| Short exercise |
Retype each of the following lines exactly as it stands, leaving out the pictures.

(Records of locating words and elements)
————

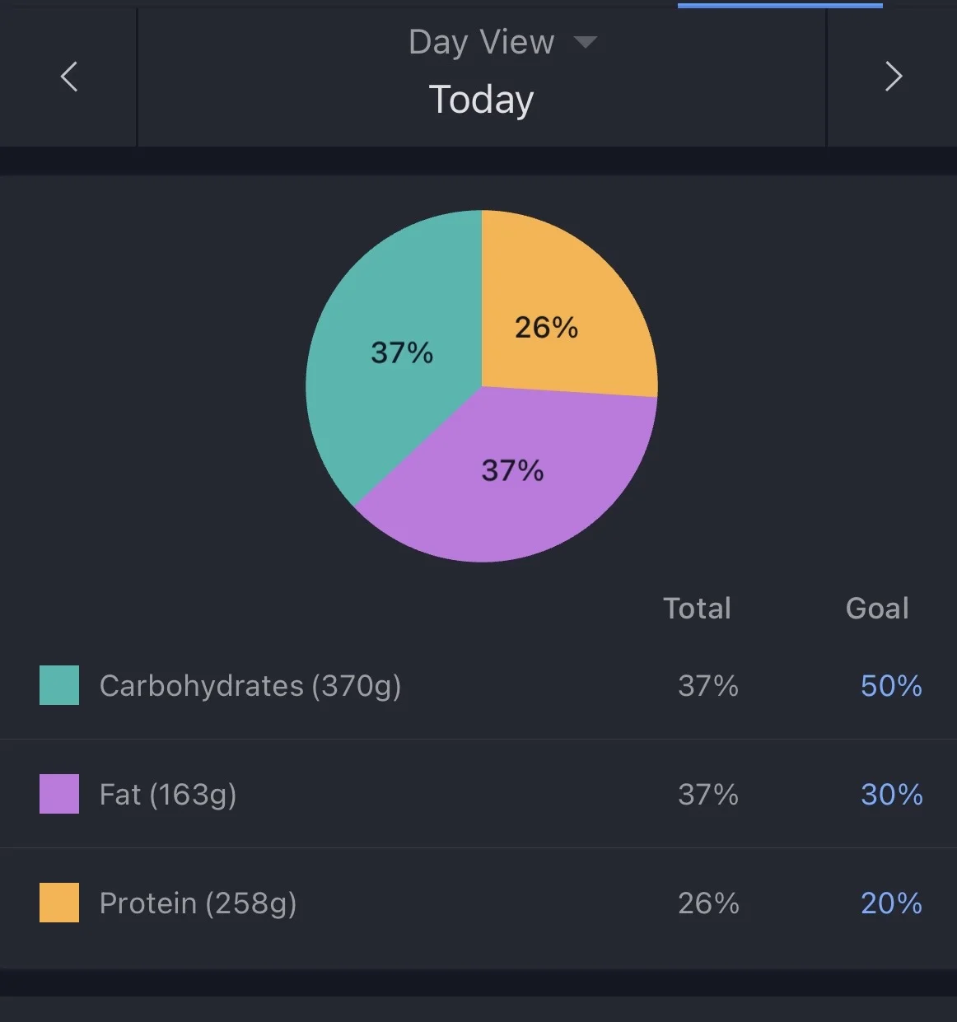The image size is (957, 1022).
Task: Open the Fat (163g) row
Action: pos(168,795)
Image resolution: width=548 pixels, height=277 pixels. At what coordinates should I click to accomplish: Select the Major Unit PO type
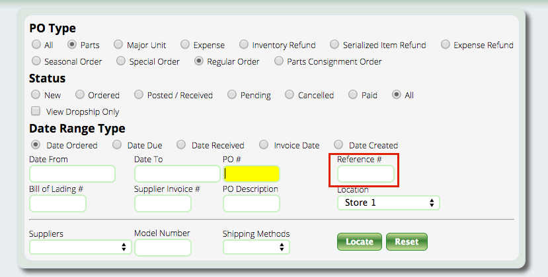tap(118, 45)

————

| Written solution |
The image size is (957, 1022).
Task: Open the Fat (163g) row
Action: pos(168,795)
Image resolution: width=548 pixels, height=277 pixels. At what coordinates should I click to accomplish: Select the Major Unit PO type
tap(118, 45)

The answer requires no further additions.